The lines to print run from the top of the material below to the line with "The height and", inclusive; please copy them exactly, without pictures.
-------- PROVIDED ENTRIES --------
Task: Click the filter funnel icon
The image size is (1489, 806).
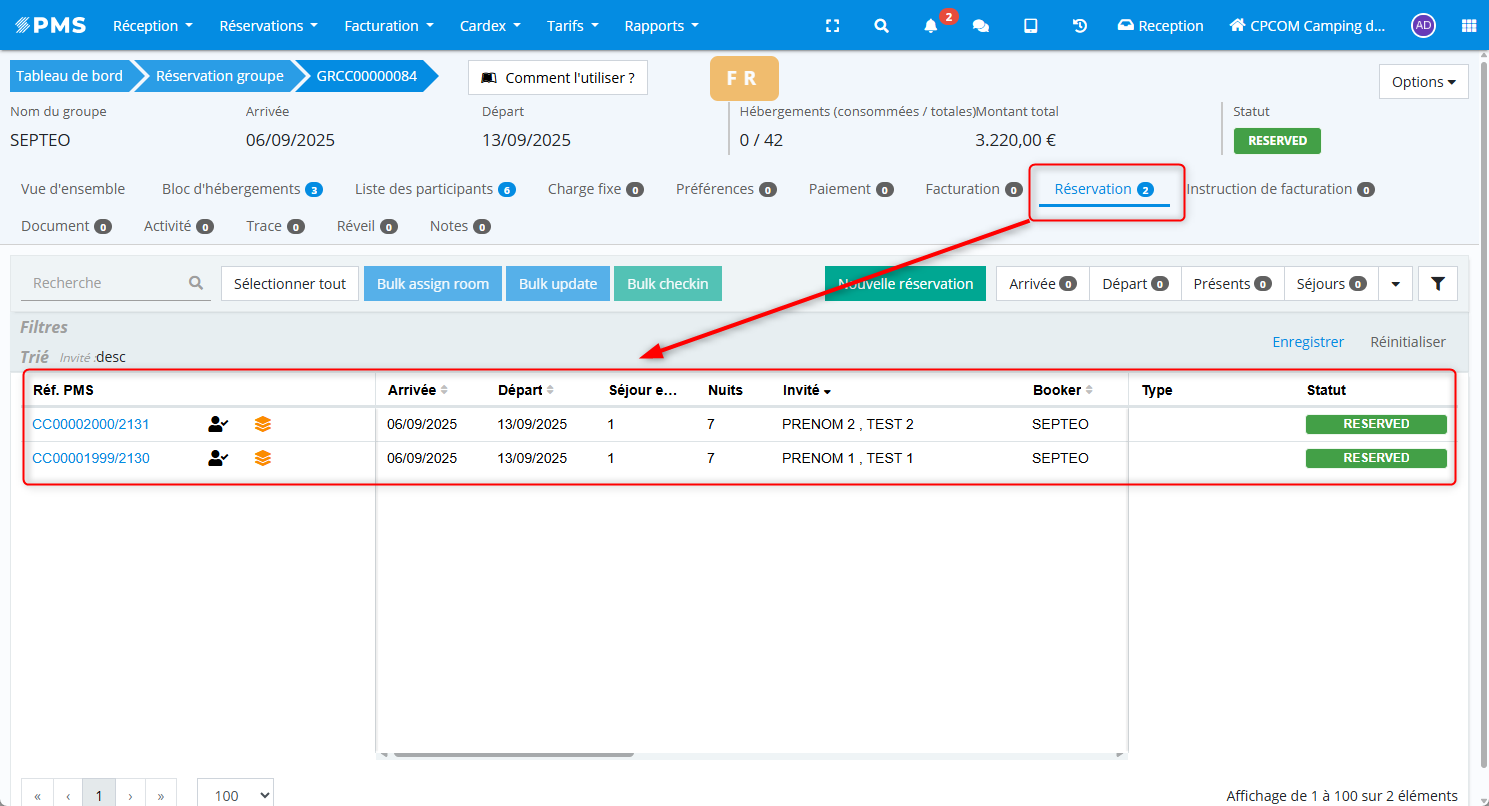Action: (1437, 284)
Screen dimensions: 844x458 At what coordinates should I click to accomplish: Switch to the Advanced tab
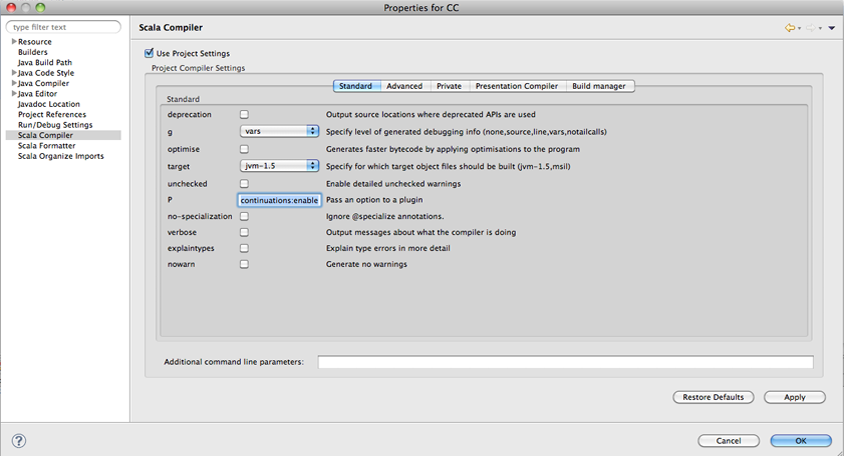[404, 86]
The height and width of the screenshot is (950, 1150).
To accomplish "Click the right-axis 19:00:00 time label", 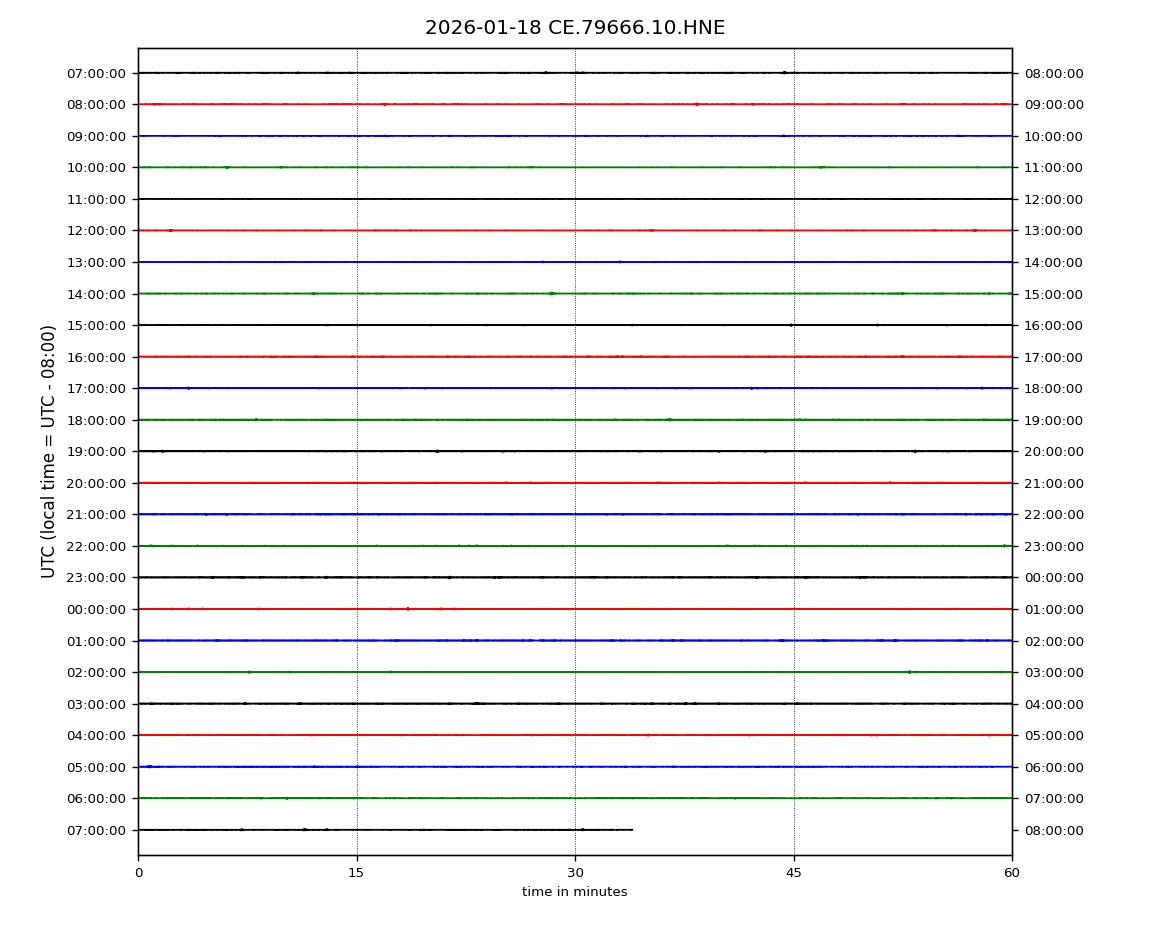I will click(x=1053, y=420).
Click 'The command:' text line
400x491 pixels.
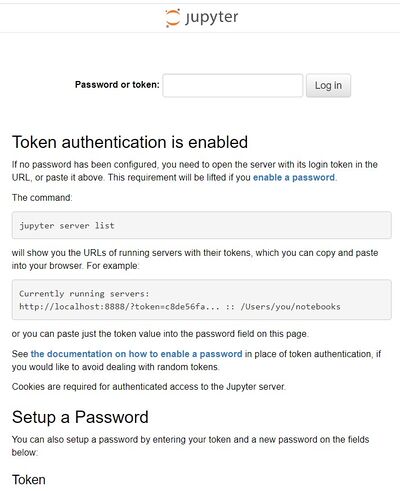[x=42, y=197]
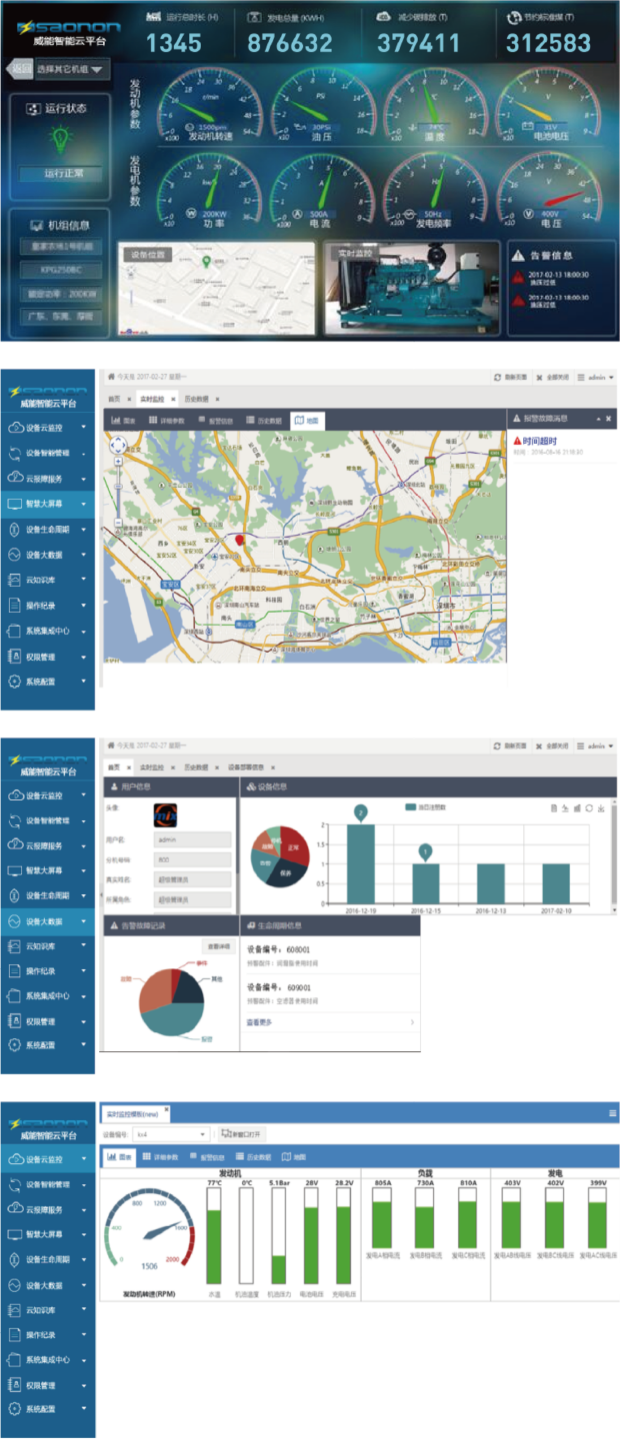Click the 在新窗口打开 button
Screen dimensions: 620x1439
(242, 1134)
--------
§ **THE ANSWER**
Task: Click the filter funnel icon
The image size is (1489, 806).
Action: (1437, 284)
Screen dimensions: 844x458 At what coordinates should I click to accomplish: Switch to the Advanced tab
[404, 86]
The height and width of the screenshot is (950, 1150).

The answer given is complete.